■ **WHAT YOU NEED TO DO**: Pick out each line below containing "panel".

■ **DATA SUPPLIED**:
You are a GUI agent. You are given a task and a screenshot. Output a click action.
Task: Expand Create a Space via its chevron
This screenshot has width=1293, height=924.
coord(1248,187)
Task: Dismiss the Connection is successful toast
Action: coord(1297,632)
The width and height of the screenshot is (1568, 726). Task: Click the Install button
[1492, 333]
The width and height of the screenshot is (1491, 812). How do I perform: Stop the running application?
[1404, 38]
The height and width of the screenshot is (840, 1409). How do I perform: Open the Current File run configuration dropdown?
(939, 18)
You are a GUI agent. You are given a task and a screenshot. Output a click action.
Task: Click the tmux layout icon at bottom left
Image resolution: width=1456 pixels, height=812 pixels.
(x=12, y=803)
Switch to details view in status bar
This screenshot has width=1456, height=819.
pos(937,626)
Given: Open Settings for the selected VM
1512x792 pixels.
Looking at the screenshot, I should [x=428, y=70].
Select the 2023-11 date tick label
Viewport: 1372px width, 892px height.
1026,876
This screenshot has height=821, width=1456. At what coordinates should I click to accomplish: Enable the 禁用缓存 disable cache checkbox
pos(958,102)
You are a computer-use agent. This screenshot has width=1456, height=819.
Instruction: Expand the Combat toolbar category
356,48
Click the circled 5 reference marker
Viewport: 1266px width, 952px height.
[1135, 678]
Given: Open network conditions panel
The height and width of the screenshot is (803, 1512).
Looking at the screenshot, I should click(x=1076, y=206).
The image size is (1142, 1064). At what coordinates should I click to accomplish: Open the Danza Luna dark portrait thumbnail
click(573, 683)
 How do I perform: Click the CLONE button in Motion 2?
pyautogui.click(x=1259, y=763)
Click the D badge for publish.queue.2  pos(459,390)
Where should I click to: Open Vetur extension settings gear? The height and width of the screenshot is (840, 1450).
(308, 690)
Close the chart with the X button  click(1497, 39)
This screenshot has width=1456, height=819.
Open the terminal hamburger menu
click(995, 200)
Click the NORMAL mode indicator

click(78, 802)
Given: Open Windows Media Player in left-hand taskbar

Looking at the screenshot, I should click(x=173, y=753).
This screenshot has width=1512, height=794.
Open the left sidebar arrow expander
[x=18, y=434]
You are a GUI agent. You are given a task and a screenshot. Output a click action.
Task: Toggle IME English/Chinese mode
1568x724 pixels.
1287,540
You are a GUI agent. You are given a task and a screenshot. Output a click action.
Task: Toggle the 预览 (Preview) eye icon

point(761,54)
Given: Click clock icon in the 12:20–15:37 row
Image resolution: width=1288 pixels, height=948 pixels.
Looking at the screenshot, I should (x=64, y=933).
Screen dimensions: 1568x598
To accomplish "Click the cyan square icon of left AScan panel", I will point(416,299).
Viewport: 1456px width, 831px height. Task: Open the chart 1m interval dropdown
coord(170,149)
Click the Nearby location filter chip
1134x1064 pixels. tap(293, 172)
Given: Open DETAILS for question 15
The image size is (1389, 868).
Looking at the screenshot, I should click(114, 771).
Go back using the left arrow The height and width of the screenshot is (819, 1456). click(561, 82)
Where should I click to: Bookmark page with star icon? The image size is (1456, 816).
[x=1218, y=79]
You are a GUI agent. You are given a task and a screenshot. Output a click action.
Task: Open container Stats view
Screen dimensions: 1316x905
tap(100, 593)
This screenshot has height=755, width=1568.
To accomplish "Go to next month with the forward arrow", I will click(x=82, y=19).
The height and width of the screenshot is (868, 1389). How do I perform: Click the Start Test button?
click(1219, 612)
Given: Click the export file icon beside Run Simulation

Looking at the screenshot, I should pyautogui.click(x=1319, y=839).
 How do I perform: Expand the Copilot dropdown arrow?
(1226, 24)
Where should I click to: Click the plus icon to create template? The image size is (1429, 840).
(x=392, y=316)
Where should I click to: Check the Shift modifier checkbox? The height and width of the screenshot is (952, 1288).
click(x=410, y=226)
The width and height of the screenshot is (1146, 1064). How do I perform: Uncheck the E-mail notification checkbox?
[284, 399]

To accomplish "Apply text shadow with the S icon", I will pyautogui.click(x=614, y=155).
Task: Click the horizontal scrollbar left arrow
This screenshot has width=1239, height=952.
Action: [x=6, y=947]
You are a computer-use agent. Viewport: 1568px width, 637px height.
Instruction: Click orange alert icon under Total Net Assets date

■ **OUTPUT BELOW**:
Given: Open network conditions panel
To accomplish "Click the cyan square icon of left AScan panel", I will point(416,299).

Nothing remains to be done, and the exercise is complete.